━━ DATA TO EXAMINE ━━

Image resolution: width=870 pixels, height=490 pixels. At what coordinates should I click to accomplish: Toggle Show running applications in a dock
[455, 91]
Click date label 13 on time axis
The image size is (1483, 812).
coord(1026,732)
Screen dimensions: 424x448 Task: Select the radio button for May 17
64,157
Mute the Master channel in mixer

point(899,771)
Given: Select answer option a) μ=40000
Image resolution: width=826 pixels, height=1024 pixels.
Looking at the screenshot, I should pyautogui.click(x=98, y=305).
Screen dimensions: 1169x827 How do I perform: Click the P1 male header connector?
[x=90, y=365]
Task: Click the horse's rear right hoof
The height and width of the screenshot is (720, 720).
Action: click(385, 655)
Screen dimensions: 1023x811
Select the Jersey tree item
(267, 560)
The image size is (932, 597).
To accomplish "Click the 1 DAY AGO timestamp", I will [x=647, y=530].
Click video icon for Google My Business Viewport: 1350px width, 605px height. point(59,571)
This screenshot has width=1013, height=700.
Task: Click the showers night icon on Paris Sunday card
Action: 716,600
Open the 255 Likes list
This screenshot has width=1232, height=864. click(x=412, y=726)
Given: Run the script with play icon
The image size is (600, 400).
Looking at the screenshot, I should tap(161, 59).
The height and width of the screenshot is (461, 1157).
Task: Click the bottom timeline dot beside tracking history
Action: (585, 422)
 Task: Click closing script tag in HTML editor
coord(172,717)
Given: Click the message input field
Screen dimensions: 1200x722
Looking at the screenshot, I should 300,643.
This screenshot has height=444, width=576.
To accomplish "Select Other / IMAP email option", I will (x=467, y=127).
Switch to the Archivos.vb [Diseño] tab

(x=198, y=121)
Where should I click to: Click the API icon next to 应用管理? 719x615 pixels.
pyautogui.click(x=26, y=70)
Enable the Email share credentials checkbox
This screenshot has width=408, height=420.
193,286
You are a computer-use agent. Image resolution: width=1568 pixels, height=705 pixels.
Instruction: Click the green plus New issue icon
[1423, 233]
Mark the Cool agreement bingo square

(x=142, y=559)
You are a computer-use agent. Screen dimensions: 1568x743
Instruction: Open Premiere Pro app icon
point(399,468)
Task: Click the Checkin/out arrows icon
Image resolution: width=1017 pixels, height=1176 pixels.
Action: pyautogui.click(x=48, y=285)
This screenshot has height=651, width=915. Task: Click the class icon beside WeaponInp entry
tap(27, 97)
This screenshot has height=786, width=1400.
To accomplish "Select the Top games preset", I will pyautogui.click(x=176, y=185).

━━━

ASSIGNMENT: Search the entries for the string "option" and return each line where it turns up.

EXERCISE OUTPUT:
Given: Select answer option a) μ=40000
To accomplish "Select Other / IMAP email option", I will (x=467, y=127).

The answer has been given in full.